2-Formation of citrulline This step occurs in mitochondria. It is catalyzed by ornithine transcarbamoylase
3-Formation of argininosuccinate This step occurs in cytoplasm. It is catalyzed by agininosuccinate synthetase . It utilizes one ATP
4- Cleavage of argininosuccinate This step occurs in cytoplasm. It is catalyzed by argininosuccinase enzyme Argininosuccinate is cleaved into arginine and fumarate Fumarate produced is used to regenerate aspartic acid again
5-Cleavage of arginine This step occurs in cytoplasm It is catalyzed by arginase enzyme Arginine is cleaved to urea and ornithine
Regulation of urea cycle 1. Achieved by linkage of mitochondrial glutamate dehydrogenase with carbamoyl-P-synthetase I. 2. Carbamoyl-P-synthetase I is thought to act in conjunction with mitochondrial glutamate dehydrogenase to channelise nitrogen from glutamate and,therefore, from all amino acids as NH3 and then through carbamoyl-P and thus finally to urea. 3. Though the equilibrium constant of the glutamate dehydrogenase reaction favours glutamate formation rather than formation of NH3, but removal of NH3 by the carbamoyl-P-synthetase I reaction and oxidation of α-ketoglutarate by TCA cycle favours the glutamate catabolism. 4. The above effect is favoured by the presence of ATP, which in addition to being a requirement for carbamoyl-P-synthetase I reaction, it also stimulates Glutamate dehydrogenase activity unidirectionally in the direction of NH3 formation
Relationship Between Urea Cycle and Citric Acid Cycle 1-CO2 needed for urea synthesis is mostly produced from citric acid cycle 2-Ammonia used for carbamoyl phosphate synthesis (in mitochondria) is derived from glutamic acid by glutamate dehydrogenase enzyme 3-Fumarate produced by urea cycle can be converted into oxalacetic acid by citric acid cycle 4-Aspartic acid used in urea cycle is formed from oxalacetic by transamination with glutamic acid by AST (GOT) enzyme 5-ATP needed for urea cycle is derived from citric acid cycle
Clinical significance of urea 1-Normal level: the normal concentration of blood plasma in healthy adult ranges from 20-40 mg/dl 2- Increase levels Increases in blood urea may occur in a number of diseases in addition to those in which the kidneys are primarily involved. The causes can be classified as: • Prerenal, • Renal, and • Postrenal
Prerenal Most important are conditions in which plasma vol / body-fluid are reduced: • Salt and water depletion, • Severe and protracted vomiting as in pyloric and intestinal obstruction, • Severe and prolonged diarrhea, • Pyloric stenosis with severe vomiting, • Haematemesis, • Haemorrhage and shock; shock due to severe burns, • Ulcerative colitis with severe chloride loss, • In crisis of Addison’s disease (hypoadrenalism).

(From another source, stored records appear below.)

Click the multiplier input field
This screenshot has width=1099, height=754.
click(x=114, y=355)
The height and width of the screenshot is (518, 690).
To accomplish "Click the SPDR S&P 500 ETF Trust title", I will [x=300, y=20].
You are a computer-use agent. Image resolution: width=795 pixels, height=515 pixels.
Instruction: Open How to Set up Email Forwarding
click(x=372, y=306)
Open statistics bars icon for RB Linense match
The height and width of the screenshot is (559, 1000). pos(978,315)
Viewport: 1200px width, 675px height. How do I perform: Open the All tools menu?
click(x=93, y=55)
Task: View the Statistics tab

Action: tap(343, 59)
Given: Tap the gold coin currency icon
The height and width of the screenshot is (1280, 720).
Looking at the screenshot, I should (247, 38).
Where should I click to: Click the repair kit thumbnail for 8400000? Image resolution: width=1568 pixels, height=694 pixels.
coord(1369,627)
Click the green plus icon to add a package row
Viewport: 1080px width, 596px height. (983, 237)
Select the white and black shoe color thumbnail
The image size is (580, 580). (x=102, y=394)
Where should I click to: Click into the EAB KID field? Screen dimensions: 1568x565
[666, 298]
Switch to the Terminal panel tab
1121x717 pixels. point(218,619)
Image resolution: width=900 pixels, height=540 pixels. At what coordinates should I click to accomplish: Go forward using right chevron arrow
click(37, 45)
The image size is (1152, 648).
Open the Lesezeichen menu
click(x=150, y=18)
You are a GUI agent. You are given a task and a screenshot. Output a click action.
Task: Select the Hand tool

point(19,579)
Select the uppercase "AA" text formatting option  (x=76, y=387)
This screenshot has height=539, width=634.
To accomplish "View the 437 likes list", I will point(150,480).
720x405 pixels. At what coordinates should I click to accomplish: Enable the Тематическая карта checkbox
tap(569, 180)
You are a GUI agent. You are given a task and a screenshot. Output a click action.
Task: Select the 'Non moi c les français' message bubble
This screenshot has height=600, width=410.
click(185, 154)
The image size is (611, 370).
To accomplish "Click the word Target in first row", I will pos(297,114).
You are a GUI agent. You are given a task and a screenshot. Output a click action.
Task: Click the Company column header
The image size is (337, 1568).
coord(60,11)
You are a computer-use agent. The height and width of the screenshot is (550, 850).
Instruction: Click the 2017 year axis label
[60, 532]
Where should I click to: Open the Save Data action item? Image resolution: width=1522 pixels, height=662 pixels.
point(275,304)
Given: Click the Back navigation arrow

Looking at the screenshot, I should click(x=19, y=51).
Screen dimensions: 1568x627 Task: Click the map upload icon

(b) Renal The blood urea can be increased in all forms of kidney diseases like: • In acute glomerulonephritis. • In early stages of type II nephritis (nephrosis) the blood urea may not be increased, but in later stages with renal failure, blood urea rises. • Other conditions are malignant nephrosclerosis, chronic pyelonephritis and mercurial poisoning. • In diseases such as hydronephrosis, renal tuberculosis; small increases are seen but depends on extent of kidney damage.
c) Postrenal Diseases These lead to increase in blood urea, when there is obstruction to urine flow. Causes: • Enlargement of prostate, • Stones in urinary tract, • Stricture of the urethra, • Tumors of the bladder affecting urinary flow. Note Increase in blood urea above normal is called uraemia.
3- Decreased levels: are rare, but may be seen in: • some cases of severe liver damage. • physiological condition: blood urea is lower in pregnancy than in normal non pregnant women.